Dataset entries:
※ ※ ※

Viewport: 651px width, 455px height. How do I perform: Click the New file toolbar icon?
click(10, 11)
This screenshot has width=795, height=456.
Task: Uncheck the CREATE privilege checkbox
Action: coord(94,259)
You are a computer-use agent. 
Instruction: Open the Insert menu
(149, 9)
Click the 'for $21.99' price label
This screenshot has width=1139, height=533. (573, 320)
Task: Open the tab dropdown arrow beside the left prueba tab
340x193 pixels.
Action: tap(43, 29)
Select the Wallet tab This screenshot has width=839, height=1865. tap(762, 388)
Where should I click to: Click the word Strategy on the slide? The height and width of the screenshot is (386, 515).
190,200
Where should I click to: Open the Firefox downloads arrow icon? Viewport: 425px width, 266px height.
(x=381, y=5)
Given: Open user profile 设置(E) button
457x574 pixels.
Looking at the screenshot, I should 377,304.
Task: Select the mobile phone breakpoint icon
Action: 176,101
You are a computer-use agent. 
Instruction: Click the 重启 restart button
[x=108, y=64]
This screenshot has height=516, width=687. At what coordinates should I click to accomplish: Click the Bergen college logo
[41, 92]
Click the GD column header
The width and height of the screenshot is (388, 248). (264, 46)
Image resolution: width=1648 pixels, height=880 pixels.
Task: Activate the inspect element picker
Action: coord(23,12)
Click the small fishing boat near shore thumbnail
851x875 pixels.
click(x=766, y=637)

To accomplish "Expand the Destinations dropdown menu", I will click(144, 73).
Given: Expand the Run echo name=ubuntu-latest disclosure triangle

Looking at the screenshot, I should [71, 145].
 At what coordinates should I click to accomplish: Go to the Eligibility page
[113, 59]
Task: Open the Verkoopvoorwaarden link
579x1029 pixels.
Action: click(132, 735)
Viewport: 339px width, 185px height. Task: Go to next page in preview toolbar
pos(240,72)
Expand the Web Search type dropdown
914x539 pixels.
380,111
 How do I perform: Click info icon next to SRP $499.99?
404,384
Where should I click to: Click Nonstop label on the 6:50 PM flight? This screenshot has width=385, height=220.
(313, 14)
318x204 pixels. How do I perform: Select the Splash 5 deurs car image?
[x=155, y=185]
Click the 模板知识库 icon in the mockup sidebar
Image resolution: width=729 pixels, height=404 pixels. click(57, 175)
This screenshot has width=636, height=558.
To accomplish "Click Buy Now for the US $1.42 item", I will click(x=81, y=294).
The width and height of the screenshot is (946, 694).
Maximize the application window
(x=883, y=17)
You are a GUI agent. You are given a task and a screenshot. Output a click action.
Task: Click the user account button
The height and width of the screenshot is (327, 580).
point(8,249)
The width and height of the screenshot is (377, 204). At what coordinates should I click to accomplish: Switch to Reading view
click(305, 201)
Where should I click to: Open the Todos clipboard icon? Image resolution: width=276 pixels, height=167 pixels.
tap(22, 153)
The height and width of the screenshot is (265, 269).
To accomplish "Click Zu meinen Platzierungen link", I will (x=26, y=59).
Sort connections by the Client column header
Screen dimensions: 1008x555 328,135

※ ※ ※

§ **Problem statement**:
When you reach the line holding "Task: Click the user account button" in the records above, begin reproducing exactly, stop after the line holding "The height and width of the screenshot is (265, 269).", and output nothing else.

§ **Exercise result**:
Task: Click the user account button
The height and width of the screenshot is (327, 580).
point(8,249)
The width and height of the screenshot is (377, 204). At what coordinates should I click to accomplish: Switch to Reading view
click(305, 201)
Where should I click to: Open the Todos clipboard icon? Image resolution: width=276 pixels, height=167 pixels.
tap(22, 153)
The height and width of the screenshot is (265, 269).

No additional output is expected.